Kısa bir süreden sonra tatlılarımız geldiğinde Sera Hanım konuştu. "Buranın tatlıları çok güzeldir. Poyraz'ın hasta olduğu zamanlar onu buraya getiririm. Burada sakinleşiyor." Babaannem tatlısından kafayı kaldırarak, "Küçükken Elena da öyleydi. Hasta olduğunda durduramazdık ama onun yeri hep çatı katıydı. Gece yıldızları seyretmek onun ilacıydı." dediğinde Sera Hanım ufak bir tebessümle bana baktı. "Hala yıldızları seyretmeyi seviyor olmalısın." Evet diyerek onayladığımda tatlıların ücretini ödeyip çıkmıştık.

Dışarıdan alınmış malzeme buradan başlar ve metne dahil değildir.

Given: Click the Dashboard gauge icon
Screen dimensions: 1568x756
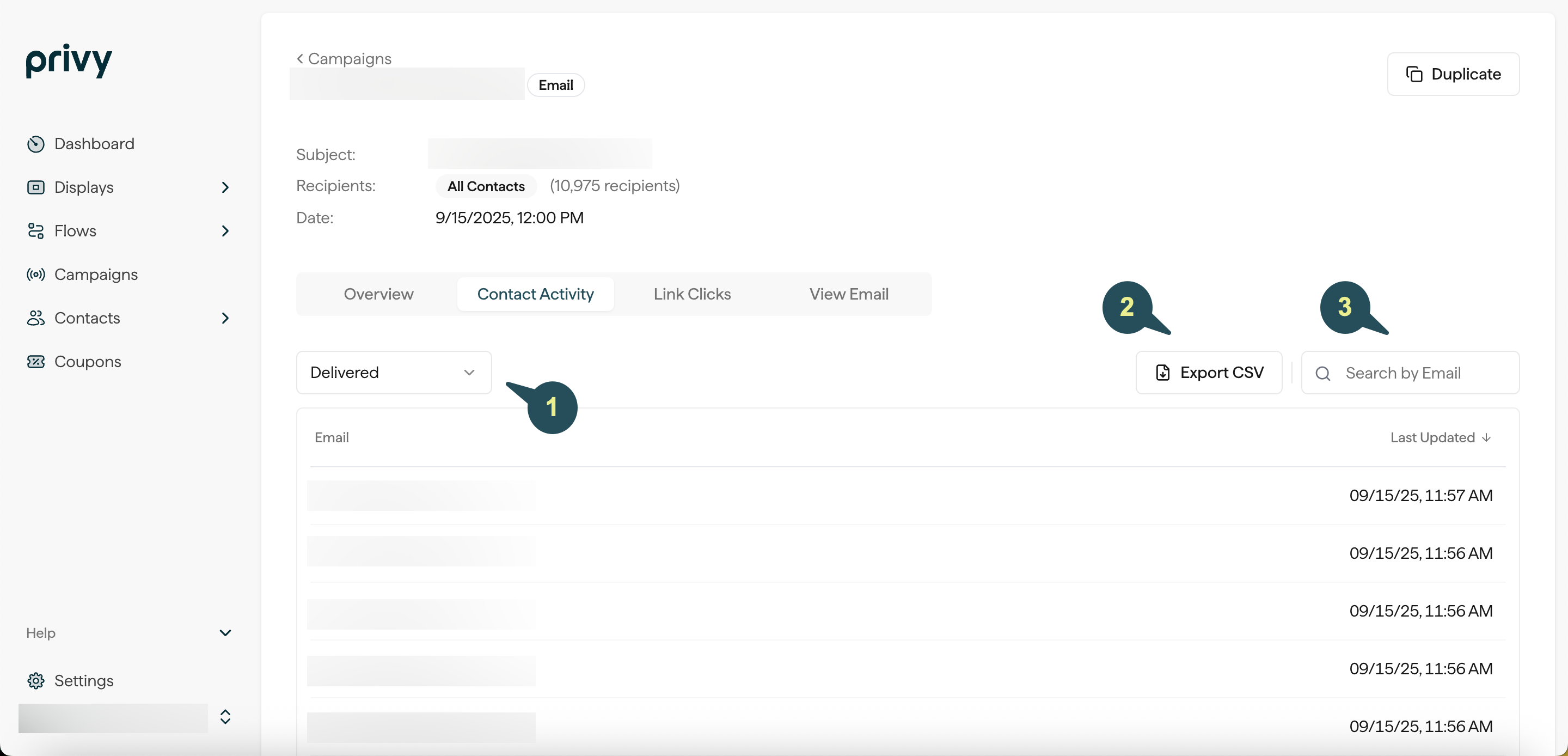Looking at the screenshot, I should pyautogui.click(x=36, y=144).
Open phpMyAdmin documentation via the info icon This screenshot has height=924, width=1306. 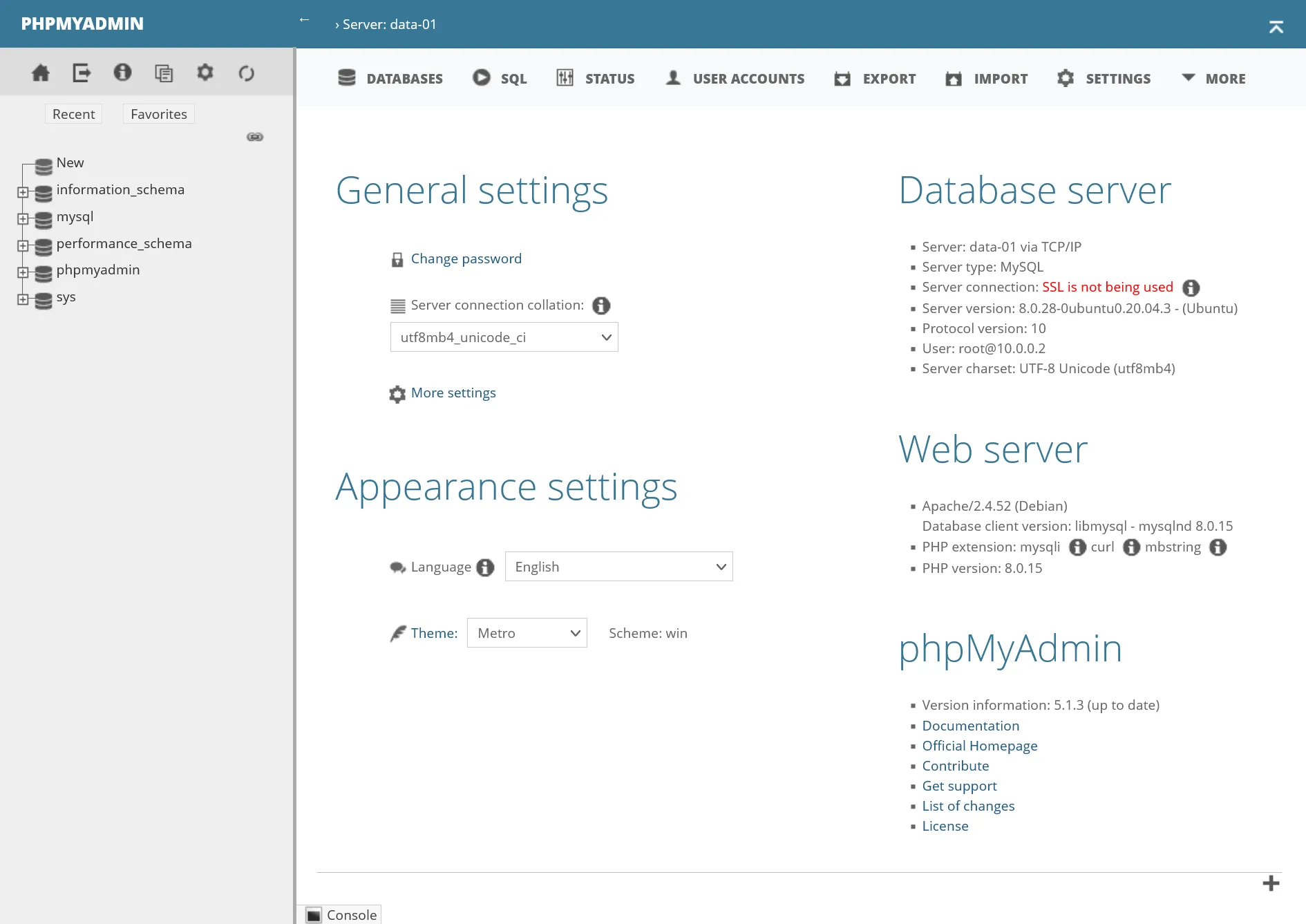tap(122, 72)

Arabaya geldiğimizde Poyraz'ın hala uyuyor olduğunu gördüm. Nerdeyse akşam olmuştu. Sokak lambaları yavaşça sokakları aydınlatırken eve gelmiştik. Kapıyı açtığımda masanın kurulu olduğunu babamın da eve gelmiş olduğunu gördüm. Bizi gördüğünde küçük bir tebessüm etti. Sera Hanım, Poyraz'ı yatırmaya gittiğinde bende üstümü değiştirmeye çıktım. Odamın kapısını açmaya çalıştığımda kitli olduğunu gördüm. İyi de ben odamı hiç bir zaman kitlemezdim ki..Babamın sesiyle arkama döndüm. "Odanı değiştirme kararı aldım Elena. Bir hafta boyunca çatı katında yatacaksın. Bir hafta sonra odana geri dönersin." Babama bir şey söylemeden çatı katına yöneldim. Ben odamı seviyordum. Annem ile boyamıştık duvarlarını. Özenle seçmişti annem nevresimleri, kılıfları... İçimdeki buruklukla yemeğe indim. Sessizce masaya oturduğumda Sera Hanım konuştu. " Bir sorun mu var Elena?" Hafifçe öksürerek konuştum. "Odamın değişiyor olması biraz canımı sıktı." Sera Hanım'ın yüzüne baktığımda üzgün olduğunu gördüm. Bana bakarak, "Odanın değişmesini ben istemiştim." Duyduğum cümleyle sinirlenmiştim. "Haddiniz olmayan her şeye böyle karışır mısınız?" Kurduğum cümle babamı sinirlendirmiş olmalıydı. Masaya vurduğu yumruğuyla bana sertçe bakmaya başladı. Kafamı kaldırıp babamın yüzüne baktım. Ayağa kalkıp, kolumdan tuttu. Masadan sertçe çektiğinde sandalyem yere düşmüştü. Kolumu sert bir şekilde sıkarak konuştu. "Birdaha Sera'ya böyle cümleler kurarsan sonu senin için iyi olmaz." İçimdeki deli cesarete engel olamayarak bağırdım. "Ne yaparsın annem gibi benide mi öldürürsün?" Kolumu sıkmayı bıraktığında önümde Sera Hanım'ı gördüm. Sera Hanım tıslar gibi babama bakıp konuştu. "Elena yanlış bir şey söylemedi. Eğer aramızda yanlış bir şey olursa bunu konuşarak halledebiliriz. Senin karışmana gerek yok." Babam güler yüzle peki dediğinde şaşırmıştım. Ne yani cidden bu kadının sözünü mü dinlemişti?